Structure
 

  • Insects have tracheae which allow for gas exchange but also prevents water loss
  • The gases enter through the open spiracles along a concentration gradient
  • The tracheae move the oxygen to call cells which are closely associated with cells
  • The tracheae divide into small dead-end tubes called tracheoles. The tracheoles due to their size are able to distribute oxygen throughout the body
  • Air is drawn into the insect as oxygen is moved into the cells, so there is an indifference in the concentration gradient; so, oxygen is drawn into the tracheae system. Carbon dioxide leaves through the same method as there is a high concentration of carbon dioxide inside the insect and low on the outside.
  • The spiracles are able to open and close as they need to control water loss
  • The end of each tracheole is filled with water, as when the muscles anaerobically respire lactose which is soluble and lowers the water potential. Water therefore moves into the cell from the tracheoles through osmosis. The water is then reduced, so more air can be in the tracheae. The rate of reaction is much faster, however more water is being used.

 

The lower internal amount of oxygen inside the tracheae causes the spiracles to open to allow for oxygen to enter and the Carbon Dioxide to leave.

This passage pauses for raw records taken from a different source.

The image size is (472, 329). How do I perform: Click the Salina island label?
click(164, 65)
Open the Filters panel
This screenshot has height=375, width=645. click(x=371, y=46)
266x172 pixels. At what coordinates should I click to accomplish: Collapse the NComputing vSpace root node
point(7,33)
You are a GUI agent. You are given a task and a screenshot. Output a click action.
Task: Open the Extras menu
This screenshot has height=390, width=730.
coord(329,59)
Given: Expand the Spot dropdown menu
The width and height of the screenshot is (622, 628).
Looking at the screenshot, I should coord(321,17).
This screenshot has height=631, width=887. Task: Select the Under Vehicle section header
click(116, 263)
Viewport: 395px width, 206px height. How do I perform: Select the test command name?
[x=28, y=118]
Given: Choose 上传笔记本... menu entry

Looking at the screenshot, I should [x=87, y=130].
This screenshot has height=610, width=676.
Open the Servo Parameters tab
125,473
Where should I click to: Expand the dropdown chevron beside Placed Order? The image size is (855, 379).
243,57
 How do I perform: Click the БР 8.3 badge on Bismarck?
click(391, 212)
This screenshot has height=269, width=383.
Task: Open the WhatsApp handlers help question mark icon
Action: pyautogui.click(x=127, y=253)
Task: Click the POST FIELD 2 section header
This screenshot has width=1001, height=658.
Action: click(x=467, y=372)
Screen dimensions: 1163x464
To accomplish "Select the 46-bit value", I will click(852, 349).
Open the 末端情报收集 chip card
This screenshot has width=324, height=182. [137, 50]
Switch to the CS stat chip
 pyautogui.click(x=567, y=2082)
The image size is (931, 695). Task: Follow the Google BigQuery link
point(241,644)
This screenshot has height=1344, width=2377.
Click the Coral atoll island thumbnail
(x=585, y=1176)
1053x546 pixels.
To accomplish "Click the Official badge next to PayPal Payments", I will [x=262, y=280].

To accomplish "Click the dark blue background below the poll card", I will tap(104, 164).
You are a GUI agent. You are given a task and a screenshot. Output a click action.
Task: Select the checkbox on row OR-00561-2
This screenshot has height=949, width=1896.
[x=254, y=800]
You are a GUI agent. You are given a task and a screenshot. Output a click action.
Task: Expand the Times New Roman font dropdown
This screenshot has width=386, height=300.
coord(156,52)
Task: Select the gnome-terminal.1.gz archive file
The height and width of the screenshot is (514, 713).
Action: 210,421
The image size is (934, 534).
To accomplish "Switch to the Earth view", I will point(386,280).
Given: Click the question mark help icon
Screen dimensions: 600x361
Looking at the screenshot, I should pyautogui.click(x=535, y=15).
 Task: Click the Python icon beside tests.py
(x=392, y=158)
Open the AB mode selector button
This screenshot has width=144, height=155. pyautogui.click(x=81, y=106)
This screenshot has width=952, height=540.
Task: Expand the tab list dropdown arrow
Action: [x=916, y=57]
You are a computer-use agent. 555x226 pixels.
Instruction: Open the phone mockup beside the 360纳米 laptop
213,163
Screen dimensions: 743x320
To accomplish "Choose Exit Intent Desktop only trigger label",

The spiracles are not constantly open to reduce water loss. The Carbon dioxide being too great in the tracheae causes the spiracles to open.

Structure
Oxygen concentration within the insect caused by the aerobic respiration of each cells causes oxygen to move into each cell leaving a low concentration inside the insect, so therefore oxygen is drawn in. This same process allows for carbon dioxide to leave

The spiracles open to their full size but only for a short period of time to maximise oxygen intake and carbon dioxide outtake but minimise water loss.